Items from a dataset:
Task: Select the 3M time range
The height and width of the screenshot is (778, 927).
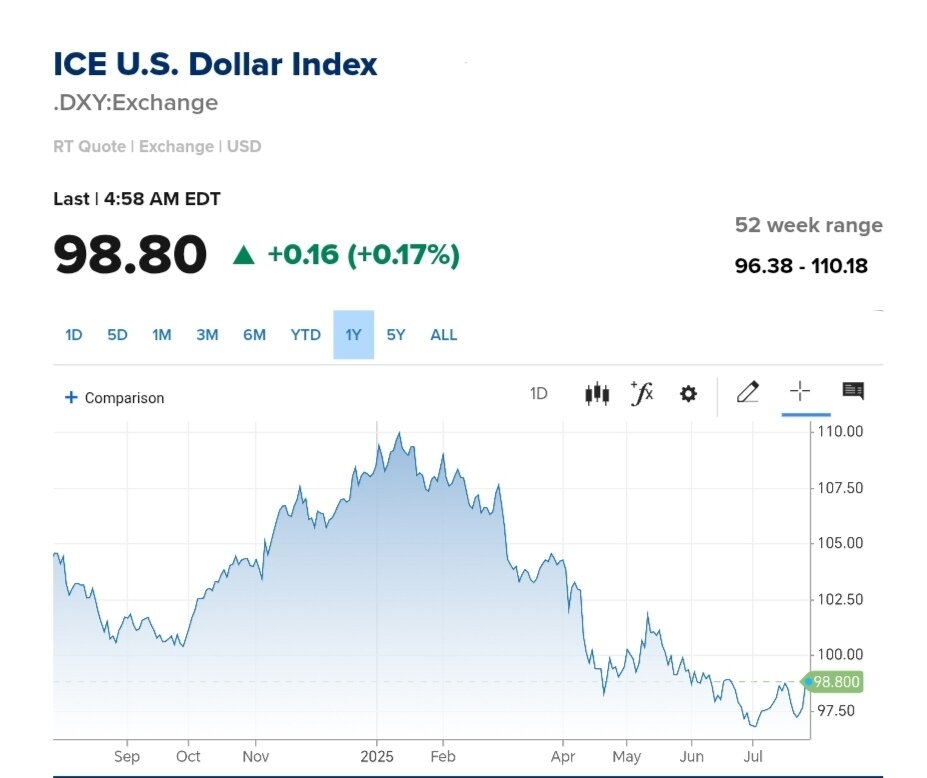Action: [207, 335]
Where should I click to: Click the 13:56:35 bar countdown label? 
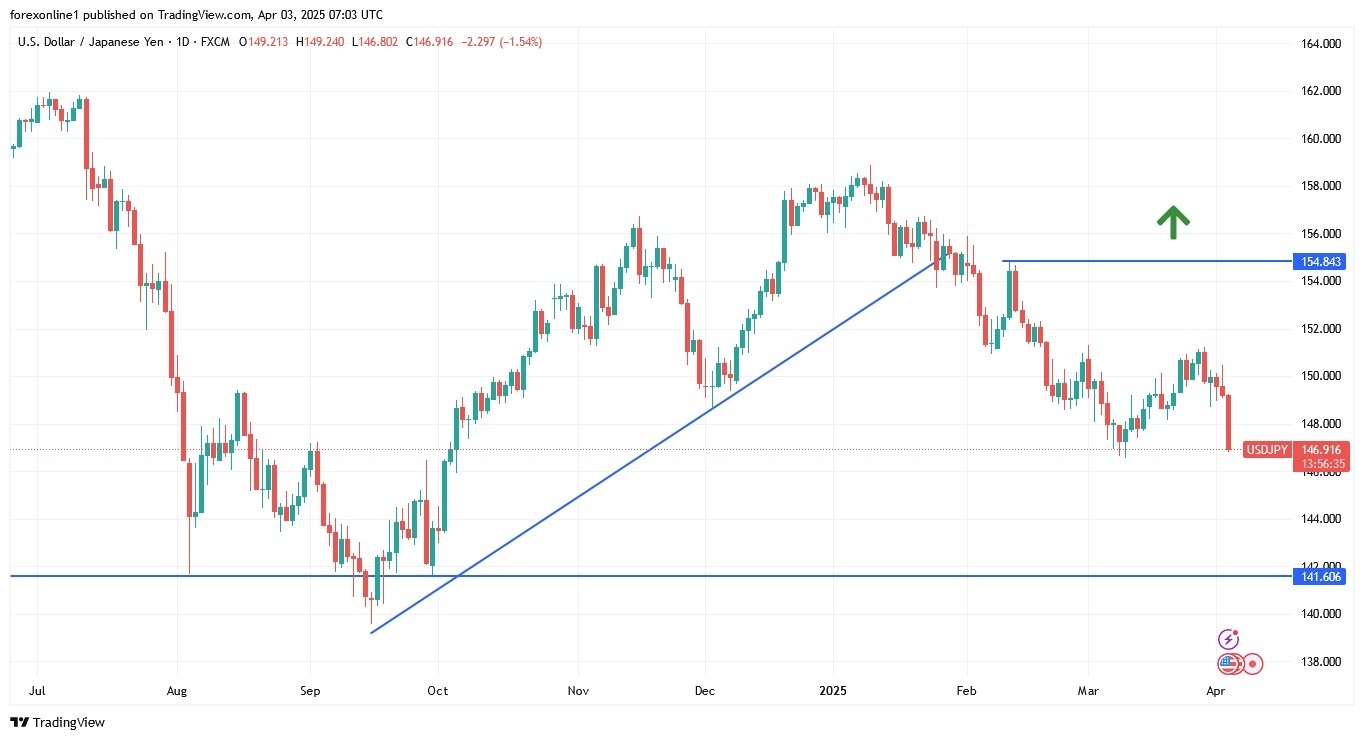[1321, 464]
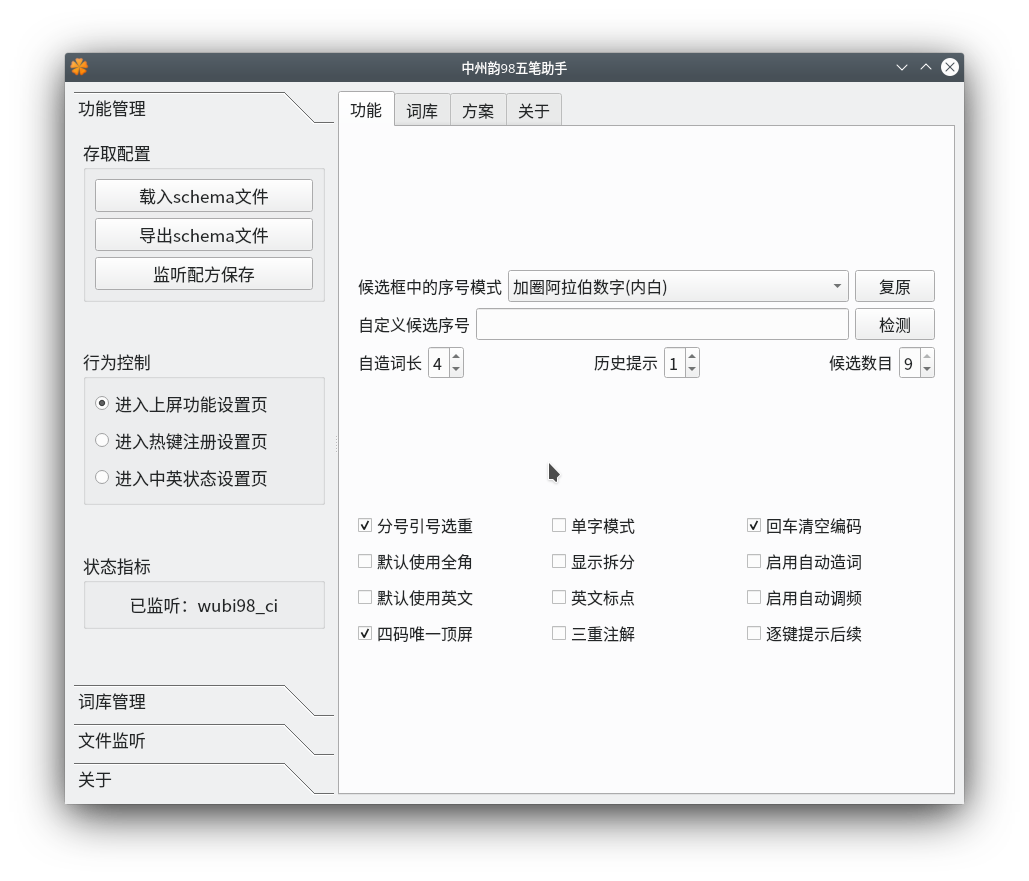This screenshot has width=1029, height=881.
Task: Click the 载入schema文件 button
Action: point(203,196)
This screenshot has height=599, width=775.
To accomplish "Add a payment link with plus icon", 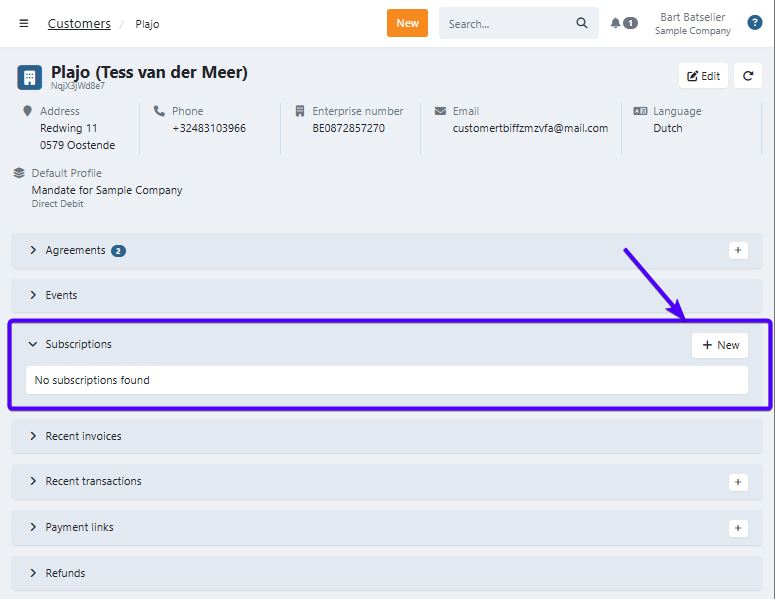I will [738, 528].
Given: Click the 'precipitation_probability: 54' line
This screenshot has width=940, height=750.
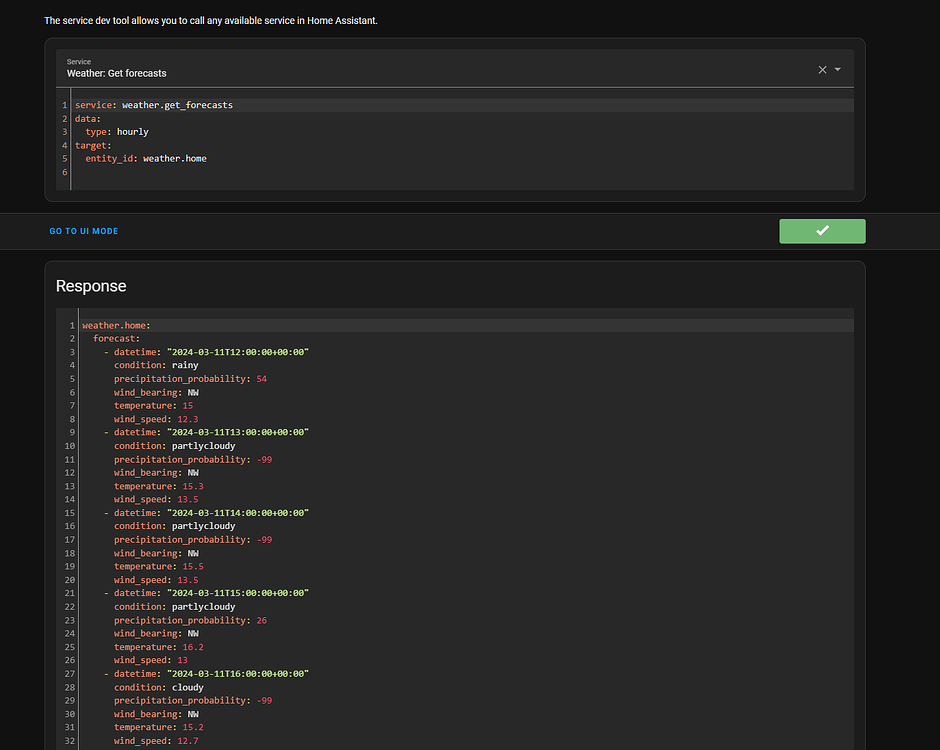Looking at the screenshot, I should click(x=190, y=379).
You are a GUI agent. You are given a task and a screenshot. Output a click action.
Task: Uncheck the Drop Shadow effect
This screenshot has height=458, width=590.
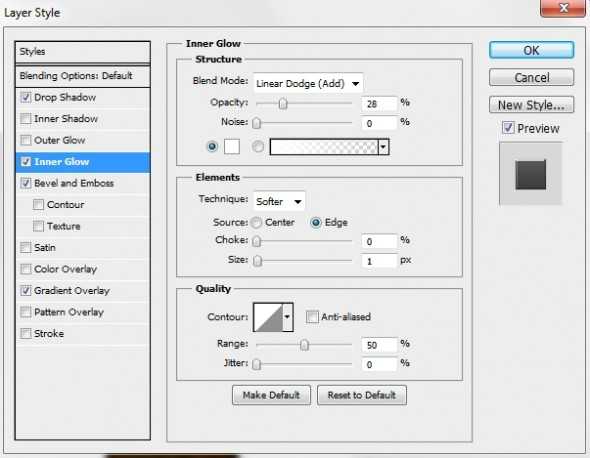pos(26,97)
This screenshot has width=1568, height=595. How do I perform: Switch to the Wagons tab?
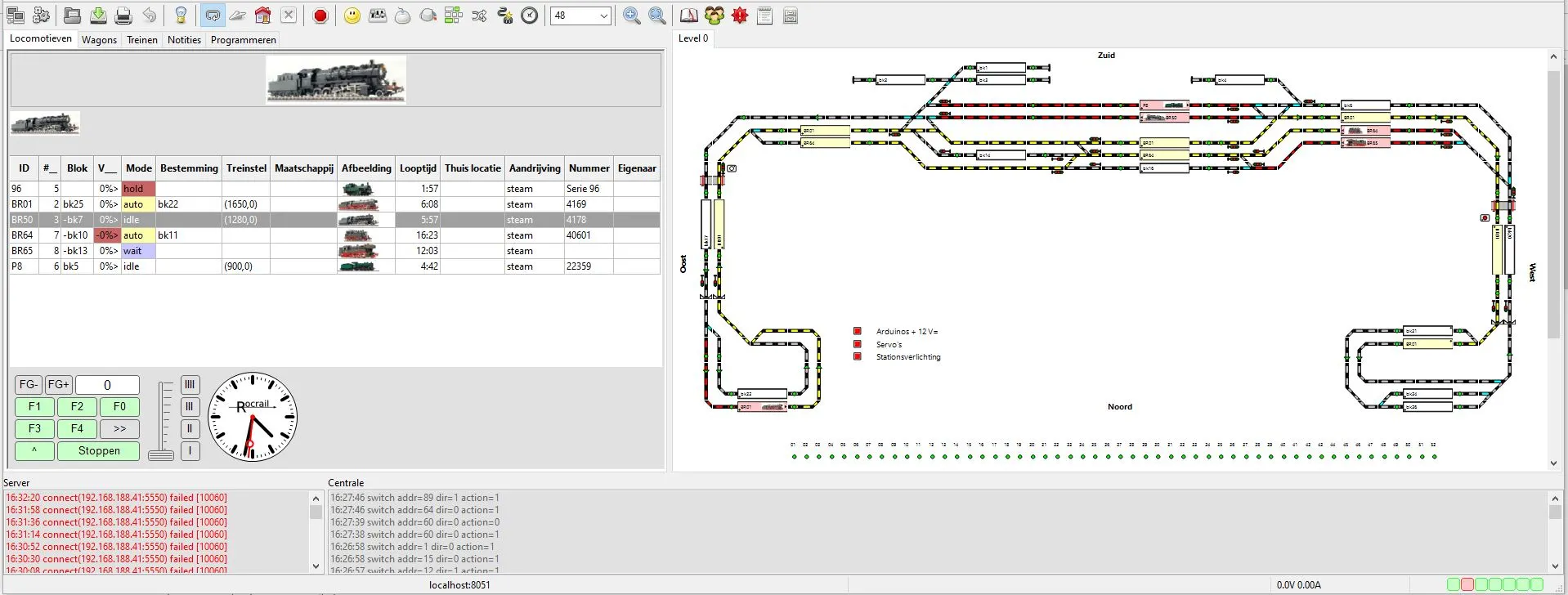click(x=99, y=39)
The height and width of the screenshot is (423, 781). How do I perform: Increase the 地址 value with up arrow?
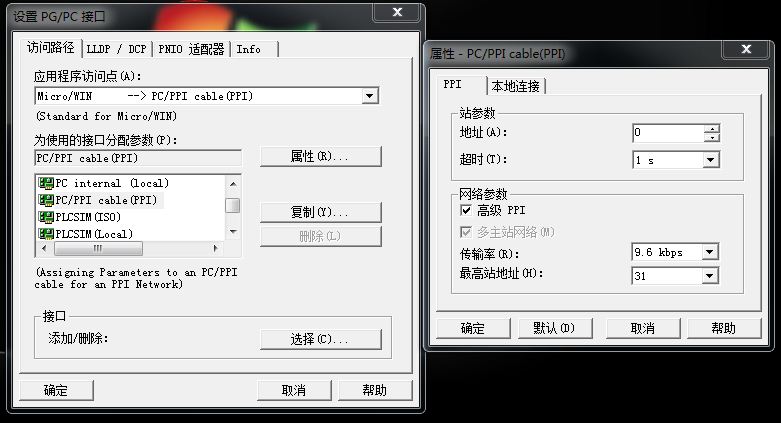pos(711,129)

:: What is being asked ::
Pictures stay out; reproduce exactly the lines from the one containing "This screenshot has width=1568, height=595." through the end of the data.

:: Response to this task ::
This screenshot has width=1568, height=595. How do I perform: Switch to the Wagons tab?
click(x=99, y=39)
The height and width of the screenshot is (423, 781). How do I perform: Increase the 地址 value with up arrow?
pos(711,129)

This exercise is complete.